What makes Hannah Fry’s comments particularly important is the tone they strike.


She is not arguing that AI should be stopped, nor is she suggesting that systems like Moltbook are inherently harmful. Instead, she is highlighting a gap between capability and control. The technology is advancing quickly, but the frameworks around it are still catching up.


That imbalance is where risk tends to emerge.


When highly capable systems are deployed in loosely governed environments, even small issues can scale quickly. Misinformation can spread, behaviours can reinforce themselves, and systems can be used in ways that were never intended by their creators.

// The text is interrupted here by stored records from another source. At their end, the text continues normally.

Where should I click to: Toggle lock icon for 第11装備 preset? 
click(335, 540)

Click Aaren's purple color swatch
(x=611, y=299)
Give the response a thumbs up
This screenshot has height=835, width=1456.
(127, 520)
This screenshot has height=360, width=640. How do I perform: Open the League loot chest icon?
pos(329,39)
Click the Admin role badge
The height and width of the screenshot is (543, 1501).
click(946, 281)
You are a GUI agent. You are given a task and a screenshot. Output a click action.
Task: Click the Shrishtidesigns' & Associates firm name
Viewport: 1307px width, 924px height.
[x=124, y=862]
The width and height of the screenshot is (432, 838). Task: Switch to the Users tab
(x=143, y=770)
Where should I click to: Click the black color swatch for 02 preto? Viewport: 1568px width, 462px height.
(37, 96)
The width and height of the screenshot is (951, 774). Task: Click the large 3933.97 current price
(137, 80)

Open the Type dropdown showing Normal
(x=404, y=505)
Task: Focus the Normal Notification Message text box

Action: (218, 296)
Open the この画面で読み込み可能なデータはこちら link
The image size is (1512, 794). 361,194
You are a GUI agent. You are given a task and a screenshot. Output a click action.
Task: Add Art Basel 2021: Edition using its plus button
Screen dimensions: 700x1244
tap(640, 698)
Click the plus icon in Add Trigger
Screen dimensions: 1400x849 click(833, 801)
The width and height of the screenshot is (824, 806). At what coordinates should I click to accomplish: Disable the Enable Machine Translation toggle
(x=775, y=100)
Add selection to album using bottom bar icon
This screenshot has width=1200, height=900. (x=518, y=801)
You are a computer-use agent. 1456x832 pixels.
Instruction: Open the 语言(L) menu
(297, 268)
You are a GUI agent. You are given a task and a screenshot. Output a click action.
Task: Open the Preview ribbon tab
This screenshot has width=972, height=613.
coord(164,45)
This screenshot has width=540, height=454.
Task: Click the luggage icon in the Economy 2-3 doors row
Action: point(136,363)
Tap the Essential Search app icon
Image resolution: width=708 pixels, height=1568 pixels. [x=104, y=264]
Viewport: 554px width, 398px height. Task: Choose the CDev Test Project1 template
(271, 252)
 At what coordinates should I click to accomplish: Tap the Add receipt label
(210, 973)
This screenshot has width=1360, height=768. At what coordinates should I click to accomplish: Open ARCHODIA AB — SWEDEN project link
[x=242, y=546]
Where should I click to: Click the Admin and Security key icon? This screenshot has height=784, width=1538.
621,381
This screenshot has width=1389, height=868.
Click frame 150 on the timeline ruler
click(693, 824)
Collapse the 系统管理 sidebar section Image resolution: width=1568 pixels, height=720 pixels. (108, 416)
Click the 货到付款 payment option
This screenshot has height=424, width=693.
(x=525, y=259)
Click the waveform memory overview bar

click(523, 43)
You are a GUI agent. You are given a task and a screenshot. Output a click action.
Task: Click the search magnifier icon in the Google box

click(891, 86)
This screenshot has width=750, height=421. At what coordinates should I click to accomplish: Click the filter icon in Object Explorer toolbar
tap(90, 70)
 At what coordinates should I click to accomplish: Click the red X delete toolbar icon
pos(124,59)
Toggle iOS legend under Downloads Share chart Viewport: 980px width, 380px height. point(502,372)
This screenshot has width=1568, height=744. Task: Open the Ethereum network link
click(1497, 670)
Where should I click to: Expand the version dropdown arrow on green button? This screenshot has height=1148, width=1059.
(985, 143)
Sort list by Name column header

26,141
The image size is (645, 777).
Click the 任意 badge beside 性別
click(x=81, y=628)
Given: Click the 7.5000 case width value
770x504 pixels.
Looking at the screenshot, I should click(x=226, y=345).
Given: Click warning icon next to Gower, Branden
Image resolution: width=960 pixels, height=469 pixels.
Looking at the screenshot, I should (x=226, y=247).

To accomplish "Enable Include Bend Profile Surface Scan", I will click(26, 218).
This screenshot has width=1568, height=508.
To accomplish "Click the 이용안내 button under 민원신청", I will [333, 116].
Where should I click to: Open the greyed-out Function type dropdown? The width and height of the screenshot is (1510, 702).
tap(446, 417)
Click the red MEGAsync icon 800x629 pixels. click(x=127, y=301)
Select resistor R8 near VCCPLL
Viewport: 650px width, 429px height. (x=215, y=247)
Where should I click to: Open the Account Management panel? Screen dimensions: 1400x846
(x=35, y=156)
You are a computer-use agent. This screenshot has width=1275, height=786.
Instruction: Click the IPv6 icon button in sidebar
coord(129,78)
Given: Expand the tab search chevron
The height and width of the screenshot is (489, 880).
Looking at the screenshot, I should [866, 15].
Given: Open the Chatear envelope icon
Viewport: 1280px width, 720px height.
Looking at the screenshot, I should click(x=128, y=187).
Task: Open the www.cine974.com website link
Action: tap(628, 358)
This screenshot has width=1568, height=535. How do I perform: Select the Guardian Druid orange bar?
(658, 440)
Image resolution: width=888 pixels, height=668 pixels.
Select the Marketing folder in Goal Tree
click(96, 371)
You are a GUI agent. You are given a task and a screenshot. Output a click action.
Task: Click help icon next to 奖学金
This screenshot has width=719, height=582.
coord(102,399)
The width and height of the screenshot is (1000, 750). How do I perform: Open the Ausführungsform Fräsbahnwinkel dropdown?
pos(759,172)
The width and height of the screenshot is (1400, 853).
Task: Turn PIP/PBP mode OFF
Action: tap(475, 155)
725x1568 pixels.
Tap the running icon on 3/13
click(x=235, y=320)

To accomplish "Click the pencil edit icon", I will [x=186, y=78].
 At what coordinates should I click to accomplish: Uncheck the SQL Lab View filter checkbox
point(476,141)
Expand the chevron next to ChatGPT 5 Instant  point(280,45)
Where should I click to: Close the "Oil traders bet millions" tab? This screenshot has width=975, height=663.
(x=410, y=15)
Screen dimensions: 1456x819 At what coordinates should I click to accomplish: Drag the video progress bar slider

Fry’s concern is not about what AI is today, but about how it is being managed as it becomes more integrated into everyday systems.


A Moment Worth Paying Attention To

It is easy to dismiss stories like Moltbook as either overblown or misunderstood. There is certainly an element of both in how these platforms are reported and discussed.


But that does not mean the underlying questions should be ignored.


The development of AI is not slowing down. If anything, it is accelerating. Systems are becoming more capable, more autonomous and more interconnected. As that happens, the need for clear oversight, consistent standards and thoughtful regulation becomes more pressing.


When respected voices begin to express concern, it is usually not because something has already gone wrong. It is because they can see where things might go if left unchecked.

Moltbook may not be a sign of AI behaving badly. It may instead be a glimpse into how complex and difficult to manage these systems could become.


And that, more than anything else, is worth paying attention to.